__TRECHO FORNECIDO__.
_____

- Relator(a)
- Ministro Ericson Maranho
- Órgão julgador
- Sexta Turma
- Data do julgamento
- 02/06/2015
- Data de publicação
- 11/06/2015
STJ – Acórdão, Rel. Ministro Ericson Maranho, Sexta Turma, j. 02/06/2015, p. 11/06/2015
RECURSO ORDINÁRIO EM HABEAS CORPUS. JÚRI. INDEFERIMENTO DO ARROLAMENTO DE TESTEMUNHAS NA FASE DO ART. 422 DO CÓDIGO DE PROCESSO PENAL - CPP. ALEGAÇÃO DE NULIDADE. TEMPESTIVIDADE DO PEDIDO. MATÉRIA PRECLUSA. QUESTÃO NÃO ARGUIDA NO MOMENTO OPORTUNO. INEXISTÊNCIA DE DEMONSTRAÇÃO DE PREJUÍZO. AUSÊNCIA DE IMPRESCINDIBILIDADE DAS TESTEMUNHAS. ART. 563 DO CPP. FLAGRANTE ILEGALIDADE NÃO DEMONSTRADA. RECURSO DESPROVIDO. - Devidamente intimada em 31.3.2011, quanto ao indeferimento do arrolamento das testemunhas, a defesa permaneceu silente, não se verificando nenhuma impugnação quanto ao tema, tendo sido realizada a sessão plenária no dia 19.5.2011. Ainda interposta apelação, não foi suscitada a matéria, somente levantada na via do habeas corpus impetrado na origem aproximadamente dois anos após a ocorrência da suposta nulidade. - A jurisprudência desta Corte Superior sedimentou-se no sentido de que, nos termos do que dispõe o art. 571, VIII, do CPP, não suscitada no momento oportuno a nulidade ocorrida no plenário do Júri, verifica-se a preclusão da matéria. - O efetivo prejuízo, indispensável para o reconhecimento da alegada nulidade, nos termos do princípio pas de nullité sans grief, disposto no art. 563 do CPP, não foi demonstrado na hipótese dos autos, salientando, ainda, que as testemunhas não foram arroladas com caráter de imprescindibilidade Recurso ordinário desprovido. (RHC n. 40.660/PB, relator Ministro Ericson Maranho (Desembargador Convocado do TJ/SP), Sexta Turma, julgado em 2/6/2015, DJe de 11/6/2015.)

_____

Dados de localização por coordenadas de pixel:
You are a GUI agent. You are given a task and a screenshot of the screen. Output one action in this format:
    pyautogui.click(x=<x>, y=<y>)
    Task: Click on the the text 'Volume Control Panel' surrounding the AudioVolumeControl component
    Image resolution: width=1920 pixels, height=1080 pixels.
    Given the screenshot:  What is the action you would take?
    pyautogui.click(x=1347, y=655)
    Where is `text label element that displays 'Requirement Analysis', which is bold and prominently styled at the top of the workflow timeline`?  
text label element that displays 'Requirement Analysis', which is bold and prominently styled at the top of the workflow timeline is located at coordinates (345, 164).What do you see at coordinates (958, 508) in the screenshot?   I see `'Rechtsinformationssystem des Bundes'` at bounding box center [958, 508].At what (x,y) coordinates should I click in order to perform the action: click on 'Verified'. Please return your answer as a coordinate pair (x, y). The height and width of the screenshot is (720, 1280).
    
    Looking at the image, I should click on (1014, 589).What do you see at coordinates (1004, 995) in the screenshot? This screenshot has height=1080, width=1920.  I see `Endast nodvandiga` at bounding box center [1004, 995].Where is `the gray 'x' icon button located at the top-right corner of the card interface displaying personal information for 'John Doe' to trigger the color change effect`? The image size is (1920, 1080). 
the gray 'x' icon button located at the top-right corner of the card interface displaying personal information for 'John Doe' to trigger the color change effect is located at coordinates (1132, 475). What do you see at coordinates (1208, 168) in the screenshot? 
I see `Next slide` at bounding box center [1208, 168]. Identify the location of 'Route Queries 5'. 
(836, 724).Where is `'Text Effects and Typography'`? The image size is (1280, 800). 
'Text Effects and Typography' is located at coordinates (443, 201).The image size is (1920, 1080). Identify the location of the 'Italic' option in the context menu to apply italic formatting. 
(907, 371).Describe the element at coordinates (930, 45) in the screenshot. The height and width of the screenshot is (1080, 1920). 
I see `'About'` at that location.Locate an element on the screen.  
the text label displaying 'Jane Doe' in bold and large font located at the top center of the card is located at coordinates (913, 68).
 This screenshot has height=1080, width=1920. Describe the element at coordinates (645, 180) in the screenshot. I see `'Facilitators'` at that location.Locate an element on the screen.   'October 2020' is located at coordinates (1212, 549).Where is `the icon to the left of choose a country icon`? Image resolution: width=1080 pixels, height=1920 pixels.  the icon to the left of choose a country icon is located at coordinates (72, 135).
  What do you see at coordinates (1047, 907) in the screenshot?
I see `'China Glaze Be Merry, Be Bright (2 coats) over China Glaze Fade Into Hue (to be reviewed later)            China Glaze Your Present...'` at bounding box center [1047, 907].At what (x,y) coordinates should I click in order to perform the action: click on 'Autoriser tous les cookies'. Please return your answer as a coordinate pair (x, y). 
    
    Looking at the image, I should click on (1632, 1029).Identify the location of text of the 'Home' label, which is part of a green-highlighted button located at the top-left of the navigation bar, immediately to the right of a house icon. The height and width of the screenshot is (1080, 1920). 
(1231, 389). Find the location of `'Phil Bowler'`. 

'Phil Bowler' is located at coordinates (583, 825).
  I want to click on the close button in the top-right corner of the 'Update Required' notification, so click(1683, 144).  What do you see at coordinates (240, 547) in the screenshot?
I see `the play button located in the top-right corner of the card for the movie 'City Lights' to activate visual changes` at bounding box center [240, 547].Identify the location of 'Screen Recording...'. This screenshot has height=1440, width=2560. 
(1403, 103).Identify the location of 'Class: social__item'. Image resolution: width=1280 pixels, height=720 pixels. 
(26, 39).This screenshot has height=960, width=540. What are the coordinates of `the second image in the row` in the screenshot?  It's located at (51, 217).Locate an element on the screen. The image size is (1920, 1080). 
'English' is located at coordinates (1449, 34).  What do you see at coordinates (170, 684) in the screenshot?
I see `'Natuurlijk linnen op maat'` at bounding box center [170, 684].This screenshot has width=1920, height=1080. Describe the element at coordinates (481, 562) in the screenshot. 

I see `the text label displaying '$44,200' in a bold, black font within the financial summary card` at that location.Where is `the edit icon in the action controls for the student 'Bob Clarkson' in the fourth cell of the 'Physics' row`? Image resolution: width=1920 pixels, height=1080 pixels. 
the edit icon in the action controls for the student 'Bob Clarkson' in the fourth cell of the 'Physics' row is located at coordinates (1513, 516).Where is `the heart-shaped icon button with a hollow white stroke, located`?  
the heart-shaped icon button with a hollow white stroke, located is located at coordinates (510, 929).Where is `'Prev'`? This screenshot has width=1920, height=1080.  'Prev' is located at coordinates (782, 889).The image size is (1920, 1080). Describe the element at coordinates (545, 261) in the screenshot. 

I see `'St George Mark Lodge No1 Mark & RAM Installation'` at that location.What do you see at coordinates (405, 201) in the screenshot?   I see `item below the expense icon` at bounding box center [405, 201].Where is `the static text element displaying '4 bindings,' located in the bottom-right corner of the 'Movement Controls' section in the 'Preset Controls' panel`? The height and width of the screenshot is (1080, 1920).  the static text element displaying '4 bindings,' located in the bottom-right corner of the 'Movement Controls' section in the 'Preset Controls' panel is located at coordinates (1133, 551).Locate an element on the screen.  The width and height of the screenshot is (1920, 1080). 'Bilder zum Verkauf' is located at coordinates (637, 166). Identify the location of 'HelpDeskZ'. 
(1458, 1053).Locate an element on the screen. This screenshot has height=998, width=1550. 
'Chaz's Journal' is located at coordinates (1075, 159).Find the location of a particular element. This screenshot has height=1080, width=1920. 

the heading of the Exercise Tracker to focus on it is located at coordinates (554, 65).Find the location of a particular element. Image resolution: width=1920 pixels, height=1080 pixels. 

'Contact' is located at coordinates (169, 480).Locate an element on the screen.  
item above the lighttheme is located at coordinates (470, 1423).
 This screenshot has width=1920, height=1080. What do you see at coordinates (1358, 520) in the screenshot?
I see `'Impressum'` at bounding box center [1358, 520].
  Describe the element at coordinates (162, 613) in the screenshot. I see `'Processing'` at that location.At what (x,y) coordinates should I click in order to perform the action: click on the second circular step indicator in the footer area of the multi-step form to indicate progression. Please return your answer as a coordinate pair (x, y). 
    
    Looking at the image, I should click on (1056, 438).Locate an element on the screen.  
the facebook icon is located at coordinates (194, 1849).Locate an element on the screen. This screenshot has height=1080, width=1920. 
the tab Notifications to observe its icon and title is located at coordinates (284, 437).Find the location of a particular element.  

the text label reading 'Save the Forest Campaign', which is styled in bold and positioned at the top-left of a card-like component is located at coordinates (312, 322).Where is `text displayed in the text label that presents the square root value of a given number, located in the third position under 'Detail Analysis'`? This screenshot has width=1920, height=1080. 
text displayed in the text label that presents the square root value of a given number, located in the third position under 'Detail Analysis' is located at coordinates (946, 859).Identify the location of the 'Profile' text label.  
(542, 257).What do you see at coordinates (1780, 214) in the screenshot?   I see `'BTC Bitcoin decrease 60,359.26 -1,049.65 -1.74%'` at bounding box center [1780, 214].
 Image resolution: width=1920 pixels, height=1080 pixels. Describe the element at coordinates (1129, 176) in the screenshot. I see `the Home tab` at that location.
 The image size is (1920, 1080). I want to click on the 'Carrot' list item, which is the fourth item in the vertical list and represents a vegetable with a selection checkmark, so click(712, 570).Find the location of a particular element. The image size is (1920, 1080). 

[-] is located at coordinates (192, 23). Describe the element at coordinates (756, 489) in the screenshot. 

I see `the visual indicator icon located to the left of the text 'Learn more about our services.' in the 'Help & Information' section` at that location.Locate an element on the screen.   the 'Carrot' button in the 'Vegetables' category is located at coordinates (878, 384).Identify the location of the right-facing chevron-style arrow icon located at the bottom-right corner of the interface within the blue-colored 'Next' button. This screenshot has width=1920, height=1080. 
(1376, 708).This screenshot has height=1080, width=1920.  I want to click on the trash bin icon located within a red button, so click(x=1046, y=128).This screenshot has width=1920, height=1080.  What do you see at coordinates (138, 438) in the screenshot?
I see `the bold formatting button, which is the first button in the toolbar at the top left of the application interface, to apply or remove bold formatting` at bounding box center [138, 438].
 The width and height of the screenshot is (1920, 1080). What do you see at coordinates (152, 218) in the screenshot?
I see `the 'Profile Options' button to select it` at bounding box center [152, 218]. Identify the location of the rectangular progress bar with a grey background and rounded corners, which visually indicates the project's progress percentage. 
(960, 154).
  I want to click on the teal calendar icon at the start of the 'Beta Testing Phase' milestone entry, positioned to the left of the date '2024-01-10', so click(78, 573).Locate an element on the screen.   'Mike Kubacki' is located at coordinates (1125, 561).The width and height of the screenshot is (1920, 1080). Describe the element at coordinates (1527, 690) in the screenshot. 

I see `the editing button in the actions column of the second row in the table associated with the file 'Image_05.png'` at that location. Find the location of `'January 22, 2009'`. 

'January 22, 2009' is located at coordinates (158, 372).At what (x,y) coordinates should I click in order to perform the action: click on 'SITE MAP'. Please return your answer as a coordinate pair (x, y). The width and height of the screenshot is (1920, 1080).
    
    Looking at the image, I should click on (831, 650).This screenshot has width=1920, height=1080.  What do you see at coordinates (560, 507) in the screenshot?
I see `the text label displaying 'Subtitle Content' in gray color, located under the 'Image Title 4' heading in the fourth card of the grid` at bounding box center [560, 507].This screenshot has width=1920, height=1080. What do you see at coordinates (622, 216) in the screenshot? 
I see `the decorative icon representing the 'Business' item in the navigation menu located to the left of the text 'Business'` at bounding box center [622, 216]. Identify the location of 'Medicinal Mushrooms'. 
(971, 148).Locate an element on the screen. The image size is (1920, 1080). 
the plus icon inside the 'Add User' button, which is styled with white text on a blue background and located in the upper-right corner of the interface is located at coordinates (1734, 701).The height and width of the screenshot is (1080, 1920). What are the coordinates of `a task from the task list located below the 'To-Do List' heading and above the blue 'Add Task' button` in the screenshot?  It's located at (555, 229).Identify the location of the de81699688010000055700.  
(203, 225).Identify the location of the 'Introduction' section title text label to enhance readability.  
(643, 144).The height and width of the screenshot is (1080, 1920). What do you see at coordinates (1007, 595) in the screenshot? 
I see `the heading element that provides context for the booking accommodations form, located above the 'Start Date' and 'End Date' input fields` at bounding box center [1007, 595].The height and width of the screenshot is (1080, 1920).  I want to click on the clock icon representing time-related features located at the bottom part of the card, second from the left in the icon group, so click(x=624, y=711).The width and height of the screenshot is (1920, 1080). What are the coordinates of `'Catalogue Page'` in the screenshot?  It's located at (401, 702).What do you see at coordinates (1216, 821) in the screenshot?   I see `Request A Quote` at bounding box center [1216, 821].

_____

__INSTRUÇÃO__.
Liste todos os artigos do Código de Processo Penal citados no acórdão. Por favor, baseie-se somente no acórdão.

__RESULTADO__.
Art. 422, art. 563 e art. 571, VIII.